Preprocessing script that converts txt file into tacred dataset format

BoPengGit commented 5 years ago

Is there a script that can convert a txt file into the tacred data format that can then be used for predicting using a pre-trained model? I'm wondering about a preprocessing script that can convert a normal txt file into the tacred dataset format?

Thanks and God bless,

yuhaozhang commented 5 years ago

In order to do that, you'll basically need a pipeline for tokenization, pos tagging and named entity recognition. I don't have a script readily available, but it should not be too hard to create one with existing NLP toolkit such as the Stanford CoreNLP toolkit?

On a related note, have you looked at the KBP annotator in CoreNLP (with KBP standing for Knowledge Base Population)? It is a well-packaged pipeline that takes a piece of text as input and outputs relation triples. One difference is that this KBP system is a combination of rules, patterns and a logistic regression classifier, unlike the neural network system in this repo, but the logistic regression classifier is indeed trained on the TACRED dataset, so you should expect decent results from it. More details of this KBP system can be found in this paper.

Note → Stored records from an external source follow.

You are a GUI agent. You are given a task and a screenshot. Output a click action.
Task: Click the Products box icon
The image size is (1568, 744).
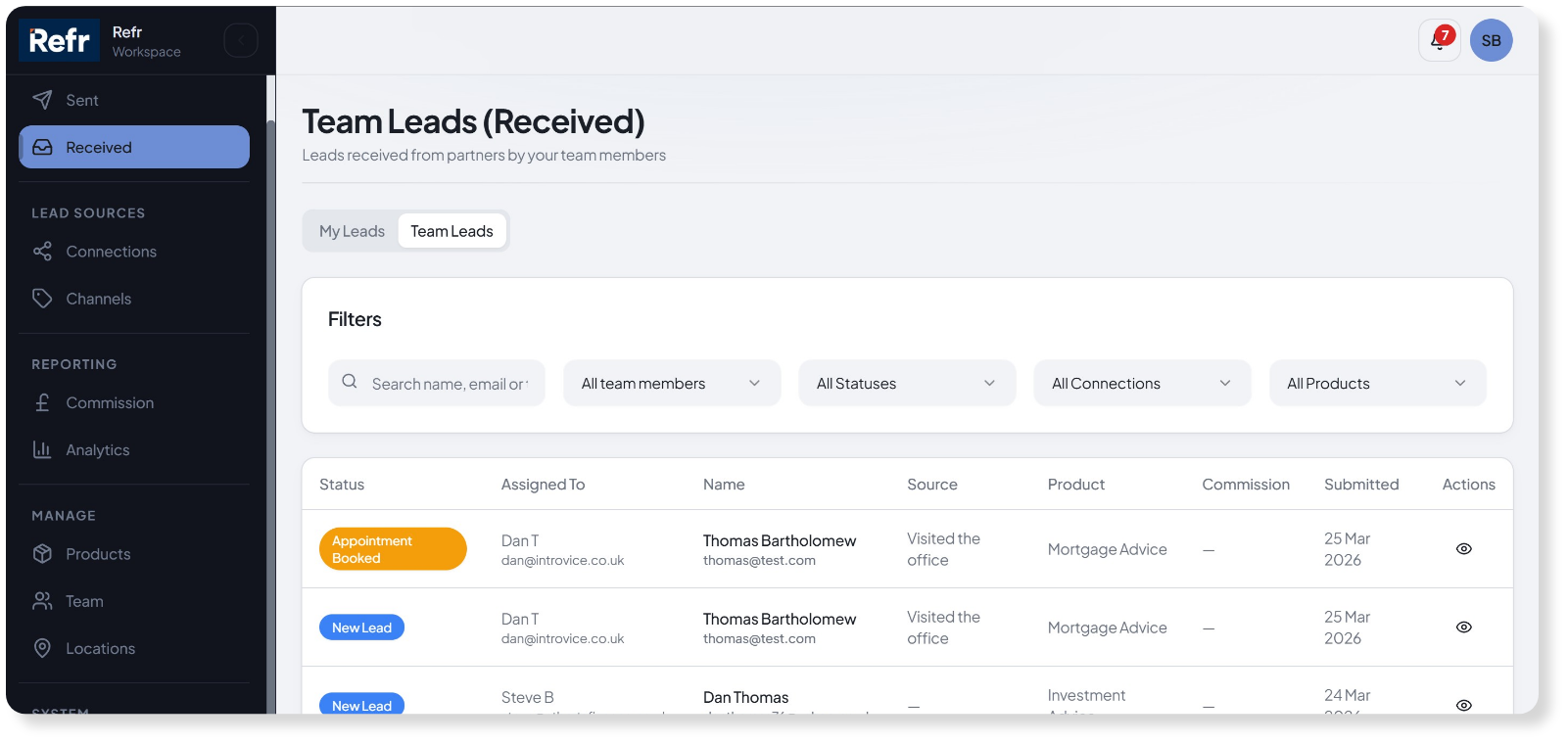(x=42, y=554)
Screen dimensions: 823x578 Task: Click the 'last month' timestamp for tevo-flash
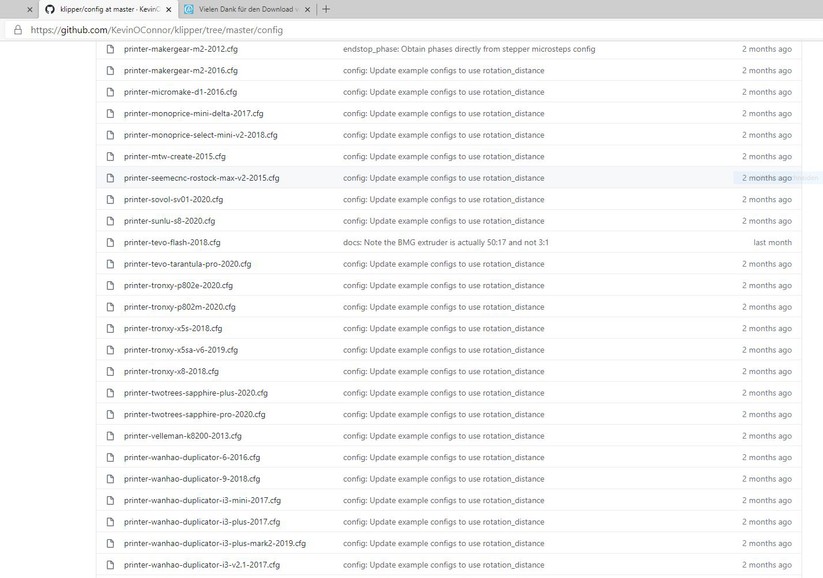772,242
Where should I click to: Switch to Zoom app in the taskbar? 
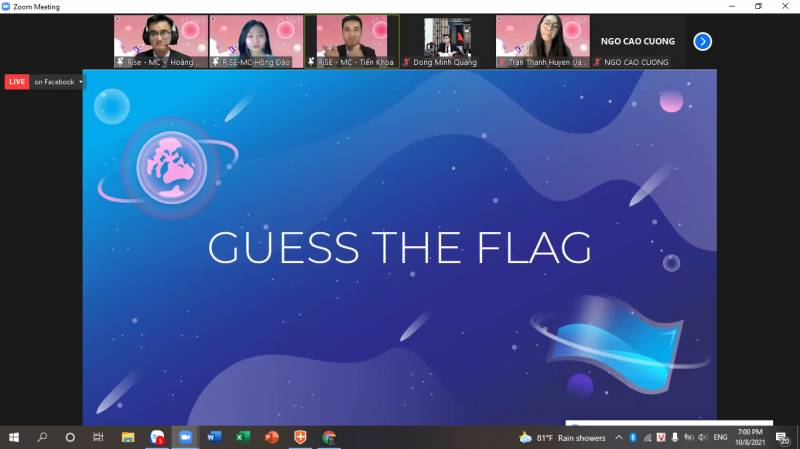tap(185, 437)
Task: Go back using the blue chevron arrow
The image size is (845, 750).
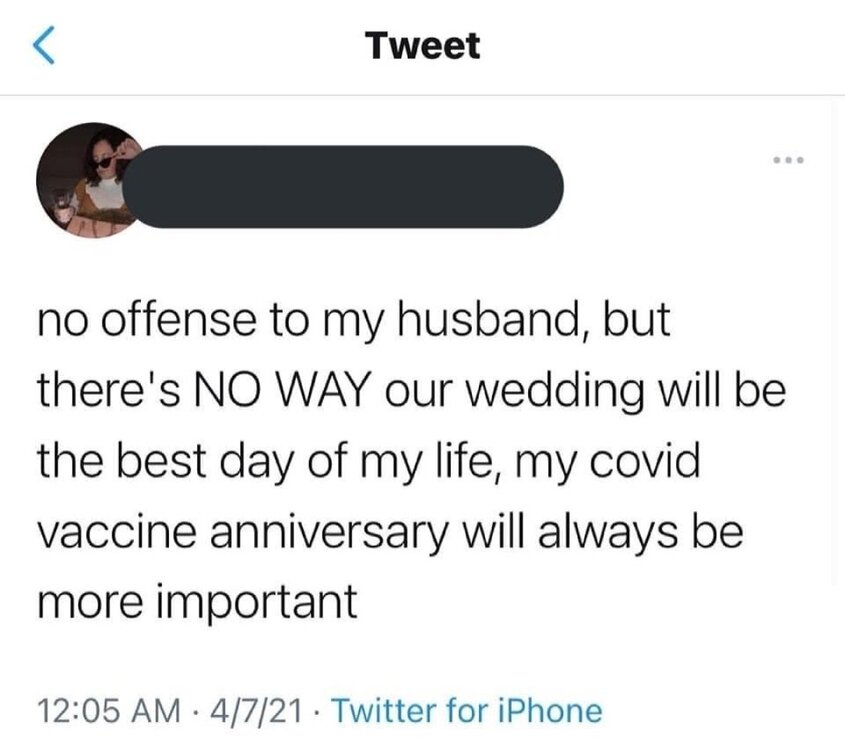Action: 44,45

BoPengGit commented 5 years ago

Hi Yuhao,

That's very interesting and thanks for the reference to the KBP annotator. I will look into it in the next month or so.

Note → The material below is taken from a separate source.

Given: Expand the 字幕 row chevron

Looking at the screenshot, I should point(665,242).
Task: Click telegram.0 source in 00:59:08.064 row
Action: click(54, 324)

If you have any other ideas or suggestions of given an input text, outputting relation triplets, please feel free to post it here.

Thanks and I'll get back to you once I look at it.

Best and God bless,

onehaitao commented 4 years ago

Hi Yuhao,

That's very interesting and thanks for the reference to the KBP annotator. I will look into it in the next month or so.

If you have any other ideas or suggestions of given an input text, outputting relation triplets, please feel free to post it here.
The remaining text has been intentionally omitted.